### Rows on where targets appear
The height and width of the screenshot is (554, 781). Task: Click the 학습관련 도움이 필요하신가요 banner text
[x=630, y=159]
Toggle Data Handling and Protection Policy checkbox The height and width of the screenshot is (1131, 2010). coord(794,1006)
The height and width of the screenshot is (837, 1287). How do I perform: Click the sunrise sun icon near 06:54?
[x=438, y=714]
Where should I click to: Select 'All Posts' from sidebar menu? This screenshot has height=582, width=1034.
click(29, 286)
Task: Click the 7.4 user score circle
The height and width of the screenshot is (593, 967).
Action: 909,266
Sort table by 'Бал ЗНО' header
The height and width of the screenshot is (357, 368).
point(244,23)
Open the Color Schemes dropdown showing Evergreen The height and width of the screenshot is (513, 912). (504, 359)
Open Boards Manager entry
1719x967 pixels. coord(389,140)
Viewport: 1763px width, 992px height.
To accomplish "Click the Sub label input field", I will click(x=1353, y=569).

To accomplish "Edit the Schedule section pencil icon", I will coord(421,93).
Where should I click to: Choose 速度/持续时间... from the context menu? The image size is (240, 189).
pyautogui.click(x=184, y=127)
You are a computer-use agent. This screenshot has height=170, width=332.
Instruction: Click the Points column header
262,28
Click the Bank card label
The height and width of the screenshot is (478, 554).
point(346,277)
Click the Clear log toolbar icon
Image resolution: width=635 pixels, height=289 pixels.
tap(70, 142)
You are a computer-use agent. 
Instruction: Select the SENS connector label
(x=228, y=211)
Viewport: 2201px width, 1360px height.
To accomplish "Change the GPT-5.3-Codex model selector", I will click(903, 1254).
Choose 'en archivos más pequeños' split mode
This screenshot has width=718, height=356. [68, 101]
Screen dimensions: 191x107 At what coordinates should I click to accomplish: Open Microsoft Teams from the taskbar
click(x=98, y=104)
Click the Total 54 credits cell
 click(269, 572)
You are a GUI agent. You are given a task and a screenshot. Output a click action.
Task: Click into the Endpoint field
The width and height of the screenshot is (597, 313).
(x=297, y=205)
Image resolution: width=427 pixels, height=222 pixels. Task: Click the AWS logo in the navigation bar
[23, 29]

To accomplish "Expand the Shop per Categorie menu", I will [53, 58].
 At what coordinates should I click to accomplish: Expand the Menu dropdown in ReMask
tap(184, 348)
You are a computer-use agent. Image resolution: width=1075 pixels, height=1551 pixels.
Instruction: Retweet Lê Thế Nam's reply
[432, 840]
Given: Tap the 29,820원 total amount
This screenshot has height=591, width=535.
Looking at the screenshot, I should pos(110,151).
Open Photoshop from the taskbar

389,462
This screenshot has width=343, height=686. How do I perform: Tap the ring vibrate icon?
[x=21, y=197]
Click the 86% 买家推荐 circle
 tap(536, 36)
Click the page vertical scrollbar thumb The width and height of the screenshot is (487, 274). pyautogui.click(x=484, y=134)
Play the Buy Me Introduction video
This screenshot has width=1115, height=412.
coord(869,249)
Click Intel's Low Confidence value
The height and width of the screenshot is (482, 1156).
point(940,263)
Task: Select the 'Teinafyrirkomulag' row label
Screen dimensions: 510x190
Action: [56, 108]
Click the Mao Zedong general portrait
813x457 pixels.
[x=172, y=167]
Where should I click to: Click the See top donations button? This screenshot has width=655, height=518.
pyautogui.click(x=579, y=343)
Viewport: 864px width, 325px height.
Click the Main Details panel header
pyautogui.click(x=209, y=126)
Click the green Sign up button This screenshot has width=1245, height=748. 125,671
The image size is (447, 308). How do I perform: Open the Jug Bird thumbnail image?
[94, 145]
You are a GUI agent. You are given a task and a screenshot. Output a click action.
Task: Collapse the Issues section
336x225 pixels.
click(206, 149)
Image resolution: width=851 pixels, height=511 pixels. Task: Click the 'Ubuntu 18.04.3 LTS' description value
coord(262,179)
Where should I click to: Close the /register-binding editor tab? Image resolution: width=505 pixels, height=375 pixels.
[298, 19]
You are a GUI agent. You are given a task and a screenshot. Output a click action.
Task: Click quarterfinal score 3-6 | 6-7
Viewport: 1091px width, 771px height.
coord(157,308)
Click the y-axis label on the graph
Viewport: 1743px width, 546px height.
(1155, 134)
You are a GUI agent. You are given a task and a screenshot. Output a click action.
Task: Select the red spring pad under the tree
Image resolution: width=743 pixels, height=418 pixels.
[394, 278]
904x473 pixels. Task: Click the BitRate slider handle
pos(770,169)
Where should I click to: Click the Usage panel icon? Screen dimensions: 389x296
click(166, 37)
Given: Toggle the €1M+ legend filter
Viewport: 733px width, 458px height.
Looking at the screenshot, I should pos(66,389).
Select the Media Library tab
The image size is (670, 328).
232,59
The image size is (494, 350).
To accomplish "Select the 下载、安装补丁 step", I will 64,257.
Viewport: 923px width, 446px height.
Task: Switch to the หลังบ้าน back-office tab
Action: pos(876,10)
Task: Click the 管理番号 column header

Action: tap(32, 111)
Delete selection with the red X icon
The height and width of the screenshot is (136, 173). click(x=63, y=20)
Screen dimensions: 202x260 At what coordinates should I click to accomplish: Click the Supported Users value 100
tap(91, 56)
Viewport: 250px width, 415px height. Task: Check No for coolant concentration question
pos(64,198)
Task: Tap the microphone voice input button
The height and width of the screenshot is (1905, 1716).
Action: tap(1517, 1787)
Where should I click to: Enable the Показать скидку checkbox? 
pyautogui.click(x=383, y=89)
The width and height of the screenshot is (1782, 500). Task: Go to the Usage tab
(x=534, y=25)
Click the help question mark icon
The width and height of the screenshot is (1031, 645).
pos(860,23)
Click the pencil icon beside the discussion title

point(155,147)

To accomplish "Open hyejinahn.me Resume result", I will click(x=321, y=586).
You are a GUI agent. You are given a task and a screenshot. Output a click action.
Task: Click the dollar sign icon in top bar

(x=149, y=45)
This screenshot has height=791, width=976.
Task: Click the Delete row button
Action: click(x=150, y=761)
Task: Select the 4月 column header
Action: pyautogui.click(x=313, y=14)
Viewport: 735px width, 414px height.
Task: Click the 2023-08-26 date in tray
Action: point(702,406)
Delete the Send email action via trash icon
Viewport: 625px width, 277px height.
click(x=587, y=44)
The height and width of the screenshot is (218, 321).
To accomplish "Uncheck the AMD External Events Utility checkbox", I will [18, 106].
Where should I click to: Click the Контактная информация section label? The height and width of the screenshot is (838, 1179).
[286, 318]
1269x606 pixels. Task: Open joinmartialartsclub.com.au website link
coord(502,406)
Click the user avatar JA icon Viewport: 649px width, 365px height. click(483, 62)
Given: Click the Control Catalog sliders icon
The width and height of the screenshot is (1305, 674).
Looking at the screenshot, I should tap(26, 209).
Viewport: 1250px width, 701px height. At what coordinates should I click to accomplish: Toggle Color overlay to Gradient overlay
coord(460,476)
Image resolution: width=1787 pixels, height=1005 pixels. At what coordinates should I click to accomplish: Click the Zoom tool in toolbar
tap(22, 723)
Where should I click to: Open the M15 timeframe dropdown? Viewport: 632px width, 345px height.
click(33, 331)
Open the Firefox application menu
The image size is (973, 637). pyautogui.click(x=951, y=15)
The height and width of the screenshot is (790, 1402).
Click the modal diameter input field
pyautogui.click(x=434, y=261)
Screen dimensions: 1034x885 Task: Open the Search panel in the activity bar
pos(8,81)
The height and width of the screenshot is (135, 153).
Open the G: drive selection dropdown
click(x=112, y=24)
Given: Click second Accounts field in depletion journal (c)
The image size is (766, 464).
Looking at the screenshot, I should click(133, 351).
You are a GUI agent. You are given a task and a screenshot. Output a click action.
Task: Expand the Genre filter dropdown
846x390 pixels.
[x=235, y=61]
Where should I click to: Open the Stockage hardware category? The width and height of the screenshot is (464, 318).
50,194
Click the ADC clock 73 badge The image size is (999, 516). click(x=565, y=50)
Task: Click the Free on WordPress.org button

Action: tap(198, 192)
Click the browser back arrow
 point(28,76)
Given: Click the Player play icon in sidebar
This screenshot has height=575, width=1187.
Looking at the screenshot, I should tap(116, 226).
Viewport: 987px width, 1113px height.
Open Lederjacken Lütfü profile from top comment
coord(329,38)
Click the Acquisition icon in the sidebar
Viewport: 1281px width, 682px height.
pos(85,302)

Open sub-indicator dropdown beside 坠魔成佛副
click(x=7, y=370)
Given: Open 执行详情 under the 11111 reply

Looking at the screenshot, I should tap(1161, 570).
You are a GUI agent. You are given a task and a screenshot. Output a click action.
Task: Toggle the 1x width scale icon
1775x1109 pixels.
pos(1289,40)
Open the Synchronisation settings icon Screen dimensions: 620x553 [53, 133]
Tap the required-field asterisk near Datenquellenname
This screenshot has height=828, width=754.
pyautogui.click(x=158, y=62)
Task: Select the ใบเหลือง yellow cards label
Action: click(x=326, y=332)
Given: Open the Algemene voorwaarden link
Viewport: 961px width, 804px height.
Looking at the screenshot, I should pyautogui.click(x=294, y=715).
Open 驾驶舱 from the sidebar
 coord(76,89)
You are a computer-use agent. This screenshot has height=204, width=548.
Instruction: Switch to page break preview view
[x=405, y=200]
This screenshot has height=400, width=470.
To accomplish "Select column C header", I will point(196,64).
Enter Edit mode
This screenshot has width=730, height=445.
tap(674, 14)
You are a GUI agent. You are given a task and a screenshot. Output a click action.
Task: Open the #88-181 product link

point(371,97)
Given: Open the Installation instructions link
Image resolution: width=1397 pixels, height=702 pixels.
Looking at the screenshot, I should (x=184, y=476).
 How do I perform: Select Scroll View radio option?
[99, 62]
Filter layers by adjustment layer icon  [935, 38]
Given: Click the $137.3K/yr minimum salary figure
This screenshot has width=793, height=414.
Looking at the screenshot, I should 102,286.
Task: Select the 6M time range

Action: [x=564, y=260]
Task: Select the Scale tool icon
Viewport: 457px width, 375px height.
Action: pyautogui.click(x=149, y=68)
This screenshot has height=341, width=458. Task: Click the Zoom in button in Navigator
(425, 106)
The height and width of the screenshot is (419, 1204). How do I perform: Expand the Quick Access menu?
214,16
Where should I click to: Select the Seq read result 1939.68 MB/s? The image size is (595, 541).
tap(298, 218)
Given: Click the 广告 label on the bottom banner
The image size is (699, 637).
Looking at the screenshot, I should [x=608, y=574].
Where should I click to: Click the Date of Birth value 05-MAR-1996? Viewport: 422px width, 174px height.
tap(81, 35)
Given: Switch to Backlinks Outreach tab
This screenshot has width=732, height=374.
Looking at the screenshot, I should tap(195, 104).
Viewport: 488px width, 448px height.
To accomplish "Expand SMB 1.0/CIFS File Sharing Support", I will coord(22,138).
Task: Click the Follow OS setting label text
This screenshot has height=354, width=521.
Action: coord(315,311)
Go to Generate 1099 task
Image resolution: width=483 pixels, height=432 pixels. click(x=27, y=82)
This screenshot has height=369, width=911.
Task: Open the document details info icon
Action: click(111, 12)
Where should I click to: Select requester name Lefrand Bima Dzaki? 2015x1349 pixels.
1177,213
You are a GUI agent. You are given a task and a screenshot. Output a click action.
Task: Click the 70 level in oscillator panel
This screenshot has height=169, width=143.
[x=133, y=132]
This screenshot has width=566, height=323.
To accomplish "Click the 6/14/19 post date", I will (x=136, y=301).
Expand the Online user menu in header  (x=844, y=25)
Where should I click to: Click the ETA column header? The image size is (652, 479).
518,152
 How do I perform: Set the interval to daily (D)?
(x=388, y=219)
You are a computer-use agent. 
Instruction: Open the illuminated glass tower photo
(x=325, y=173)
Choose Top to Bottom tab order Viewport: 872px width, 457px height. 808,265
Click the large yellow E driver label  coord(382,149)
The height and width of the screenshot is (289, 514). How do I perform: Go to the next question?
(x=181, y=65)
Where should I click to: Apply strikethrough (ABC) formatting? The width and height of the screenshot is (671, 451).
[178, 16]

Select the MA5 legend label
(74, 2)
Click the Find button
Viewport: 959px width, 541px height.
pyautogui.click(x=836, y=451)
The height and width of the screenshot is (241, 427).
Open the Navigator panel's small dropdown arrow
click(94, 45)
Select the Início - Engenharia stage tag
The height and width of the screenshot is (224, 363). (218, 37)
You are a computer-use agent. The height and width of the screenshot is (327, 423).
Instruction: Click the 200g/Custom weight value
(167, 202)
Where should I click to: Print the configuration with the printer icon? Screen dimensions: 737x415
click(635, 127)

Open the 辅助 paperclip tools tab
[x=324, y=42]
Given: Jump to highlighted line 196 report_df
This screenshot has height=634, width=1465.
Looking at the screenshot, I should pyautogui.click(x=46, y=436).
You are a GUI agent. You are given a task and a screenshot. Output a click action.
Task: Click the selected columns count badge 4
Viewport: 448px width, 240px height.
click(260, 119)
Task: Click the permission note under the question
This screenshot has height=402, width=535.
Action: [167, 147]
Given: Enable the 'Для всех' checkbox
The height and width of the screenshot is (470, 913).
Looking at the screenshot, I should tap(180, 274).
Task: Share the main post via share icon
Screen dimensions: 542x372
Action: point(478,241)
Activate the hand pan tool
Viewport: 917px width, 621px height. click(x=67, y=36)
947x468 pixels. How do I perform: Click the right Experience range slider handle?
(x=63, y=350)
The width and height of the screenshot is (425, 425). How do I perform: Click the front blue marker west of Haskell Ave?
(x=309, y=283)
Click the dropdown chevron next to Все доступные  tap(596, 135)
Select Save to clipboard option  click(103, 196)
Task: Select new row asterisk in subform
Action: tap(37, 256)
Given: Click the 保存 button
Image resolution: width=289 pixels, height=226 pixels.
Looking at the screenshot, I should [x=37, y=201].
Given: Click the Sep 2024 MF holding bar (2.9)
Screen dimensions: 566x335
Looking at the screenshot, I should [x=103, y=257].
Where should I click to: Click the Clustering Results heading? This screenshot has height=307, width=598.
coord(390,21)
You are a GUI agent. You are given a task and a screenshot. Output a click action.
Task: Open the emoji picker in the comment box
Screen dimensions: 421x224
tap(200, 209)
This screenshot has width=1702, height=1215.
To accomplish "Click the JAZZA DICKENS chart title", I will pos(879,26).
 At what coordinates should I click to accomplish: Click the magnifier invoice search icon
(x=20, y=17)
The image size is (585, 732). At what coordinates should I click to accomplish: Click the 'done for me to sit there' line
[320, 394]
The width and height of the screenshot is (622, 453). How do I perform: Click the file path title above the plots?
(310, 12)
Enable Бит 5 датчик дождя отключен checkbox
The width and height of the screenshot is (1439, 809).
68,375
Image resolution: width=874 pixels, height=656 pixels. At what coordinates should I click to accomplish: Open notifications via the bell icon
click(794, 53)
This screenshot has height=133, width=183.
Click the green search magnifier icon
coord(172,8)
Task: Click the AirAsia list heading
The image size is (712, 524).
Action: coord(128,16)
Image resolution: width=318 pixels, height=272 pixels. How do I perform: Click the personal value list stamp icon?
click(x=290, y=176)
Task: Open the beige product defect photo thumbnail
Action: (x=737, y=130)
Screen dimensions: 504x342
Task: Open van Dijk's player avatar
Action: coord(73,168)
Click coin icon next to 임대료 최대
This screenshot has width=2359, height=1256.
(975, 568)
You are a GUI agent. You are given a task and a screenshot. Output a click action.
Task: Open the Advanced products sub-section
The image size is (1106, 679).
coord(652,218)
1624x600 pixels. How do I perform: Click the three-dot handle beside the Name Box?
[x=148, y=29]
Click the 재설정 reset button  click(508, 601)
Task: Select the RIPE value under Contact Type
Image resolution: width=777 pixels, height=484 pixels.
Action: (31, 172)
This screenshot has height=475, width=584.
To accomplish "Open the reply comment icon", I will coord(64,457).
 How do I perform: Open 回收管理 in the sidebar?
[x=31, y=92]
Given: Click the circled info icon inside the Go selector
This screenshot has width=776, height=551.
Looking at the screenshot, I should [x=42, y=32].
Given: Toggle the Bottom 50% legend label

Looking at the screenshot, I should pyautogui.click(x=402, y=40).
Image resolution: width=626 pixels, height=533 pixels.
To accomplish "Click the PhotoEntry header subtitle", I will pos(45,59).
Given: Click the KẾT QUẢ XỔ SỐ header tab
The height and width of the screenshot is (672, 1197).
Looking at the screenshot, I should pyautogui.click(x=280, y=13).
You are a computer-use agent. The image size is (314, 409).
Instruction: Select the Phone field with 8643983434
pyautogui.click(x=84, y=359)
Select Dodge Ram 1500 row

### WORK REQUIRED
Swap "Date of Birth" for "Date of Issue" in the rows between the line holding "Where should I click to: Select the" and the line holding "Action: coord(315,311)", inclusive. Write those lines out again with nothing else changed.

### RIGHT ANSWER
Where should I click to: Select the Seq read result 1939.68 MB/s? The image size is (595, 541).
tap(298, 218)
Given: Click the 广告 label on the bottom banner
The image size is (699, 637).
Looking at the screenshot, I should [x=608, y=574].
Where should I click to: Click the Date of Issue value 05-MAR-1996? Viewport: 422px width, 174px height.
tap(81, 35)
Given: Switch to Backlinks Outreach tab
This screenshot has width=732, height=374.
Looking at the screenshot, I should tap(195, 104).
Viewport: 488px width, 448px height.
To accomplish "Expand SMB 1.0/CIFS File Sharing Support", I will coord(22,138).
Task: Click the Follow OS setting label text
This screenshot has height=354, width=521.
Action: coord(315,311)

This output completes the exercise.